Treatment of Gallstone Complications
In patients with gallstones in the common bile duct (choledocholithiasis), stone removal through a combination procedure called endoscopic retrograde cholangiopancreatography (ERCP) with biliary sphincterotomy (cutting of the muscular sphincter that controls bile flow into the small intestine) is considered the best option and is the most commonly used approach. Extra interventions such as stone fragmentation (lithotripsy), balloon dilation of the opening of the common bile duct into the small intestine, or propping open (stenting) the common bile duct may be required along with ERCP if the gallstone is large, impacted, or trapped in front of an obstruction (Molvar 2016; Shaffer 2018; Sakai 2016). Many patients with a stone in a bile duct also have stones in the gallbladder; for these individuals, cholecystectomy is generally performed after ERCP (Shaffer 2018; Baloyiannis 2015).

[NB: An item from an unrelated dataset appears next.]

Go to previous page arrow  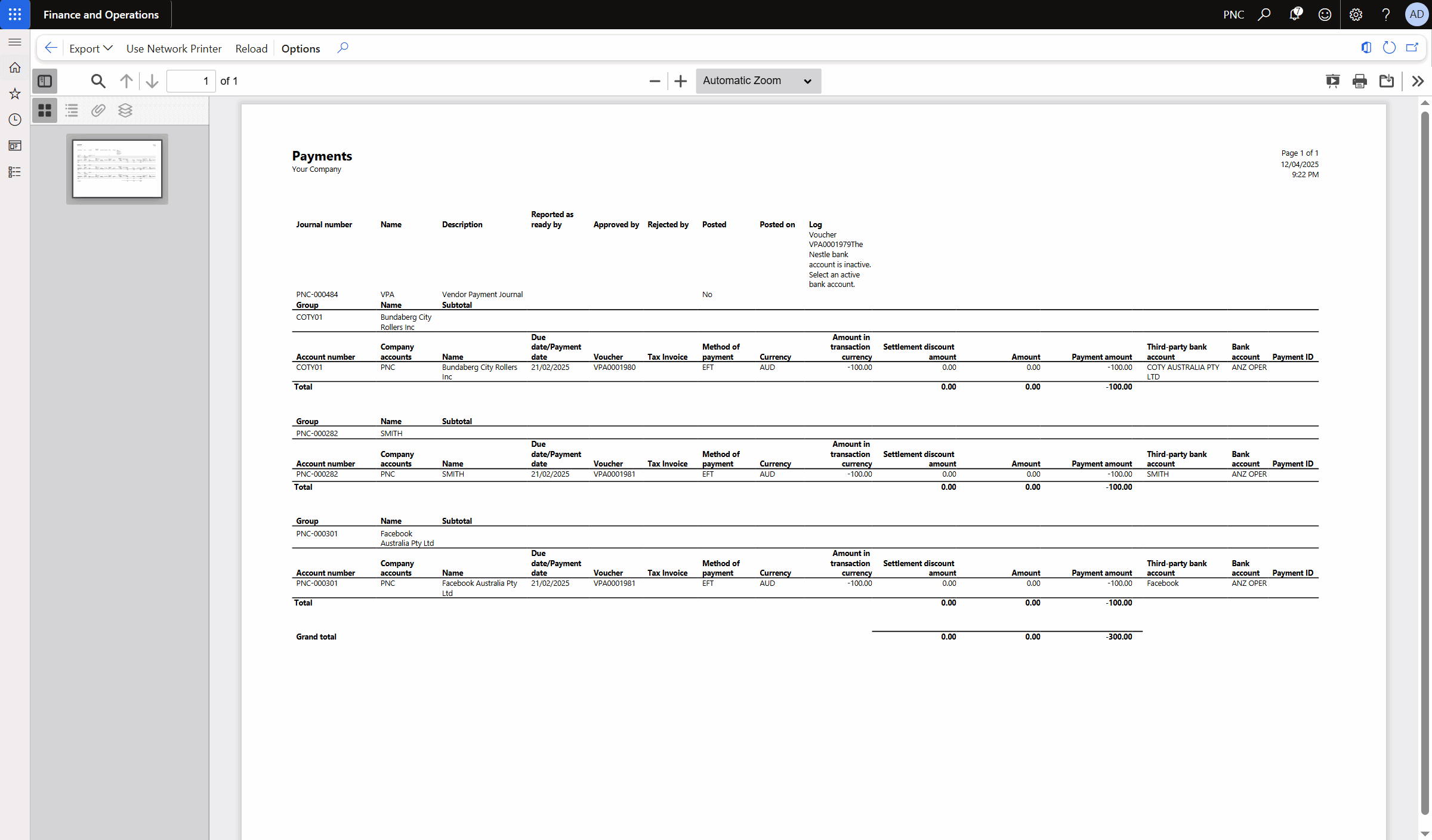(x=126, y=81)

Bile duct infection (cholangitis) and gallstone pancreatitis are dangerous complications that require immediate attention, including intravenous fluids, pain relievers, and antibiotics. ERCP, stone removal, and sphincterotomy may be needed, and cholecystectomy will likely be recommended during the same hospital stay or at a later time (Shaffer 2018; Stinton 2012). Gallstone-related bowel obstruction (ileus) also requires urgent medical treatment with surgical stone removal and repair of the intestinal wall, and sometimes cholecystectomy either as part of the same procedure or later (Turner 2018).
Health Effects of Cholecystectomy
After cholecystectomy, patients may experience short-term digestive problems, such as diarrhea, bloating, and abdominal pain (Altomare 2017; Zakko 2018). Although pre-surgery symptoms are effectively relieved in more than 90% of patients treated with cholecystectomy, a small number of patients develop a set of symptoms and findings collectively referred to as post-cholecystectomy syndrome (Jaunoo 2010). Dysfunction of the sphincter of Oddi, located at the opening of the common bile duct into the small intestine, is a cause in some cases of post-cholecystectomy syndrome, but more frequently the cause is an overlooked disorder outside of the biliary system, such as peptic ulcer, chronic pancreatitis, or irritable bowel syndrome, or is unknown (Tarnasky 2016; Jaunoo 2010; Shirah 2018). Cholecystectomy is also associated with long-term increased risk of weight gain and metabolic syndrome, gastritis, and deficiencies of fat soluble vitamins (ie, vitamins A, D, E and K) (Altomare 2017; Chen 2018).